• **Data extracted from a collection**
== == ==
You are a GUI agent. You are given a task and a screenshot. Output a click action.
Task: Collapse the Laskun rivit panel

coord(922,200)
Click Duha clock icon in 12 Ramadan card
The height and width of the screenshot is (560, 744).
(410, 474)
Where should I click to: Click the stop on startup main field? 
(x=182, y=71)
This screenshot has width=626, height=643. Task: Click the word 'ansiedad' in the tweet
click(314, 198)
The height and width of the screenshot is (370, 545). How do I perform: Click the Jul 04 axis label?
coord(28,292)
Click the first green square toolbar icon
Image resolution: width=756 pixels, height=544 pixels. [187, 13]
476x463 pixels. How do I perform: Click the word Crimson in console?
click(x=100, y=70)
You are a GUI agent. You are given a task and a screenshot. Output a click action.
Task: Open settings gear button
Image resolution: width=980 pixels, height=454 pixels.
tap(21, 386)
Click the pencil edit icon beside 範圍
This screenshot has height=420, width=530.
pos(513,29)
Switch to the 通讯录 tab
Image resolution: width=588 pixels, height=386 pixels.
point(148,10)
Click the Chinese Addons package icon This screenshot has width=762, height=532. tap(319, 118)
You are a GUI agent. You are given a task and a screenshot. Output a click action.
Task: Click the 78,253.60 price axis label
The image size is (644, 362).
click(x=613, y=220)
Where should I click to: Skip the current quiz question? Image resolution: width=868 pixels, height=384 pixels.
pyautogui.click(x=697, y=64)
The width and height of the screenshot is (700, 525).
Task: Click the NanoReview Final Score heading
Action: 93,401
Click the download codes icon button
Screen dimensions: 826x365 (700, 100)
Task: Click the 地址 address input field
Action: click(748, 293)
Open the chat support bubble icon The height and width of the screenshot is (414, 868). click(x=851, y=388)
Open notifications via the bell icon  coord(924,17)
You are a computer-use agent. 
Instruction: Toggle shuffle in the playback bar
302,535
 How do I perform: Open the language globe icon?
== == ==
• **Exercise objective**
Starting at the line that contains "Click the download codes icon button" and stopping after the line that contains "Open the chat", write out every line exactly as it appears above, and no other line.

• **Output of the exercise**
Click the download codes icon button
Screen dimensions: 826x365 (700, 100)
Task: Click the 地址 address input field
Action: click(748, 293)
Open the chat support bubble icon The height and width of the screenshot is (414, 868). click(x=851, y=388)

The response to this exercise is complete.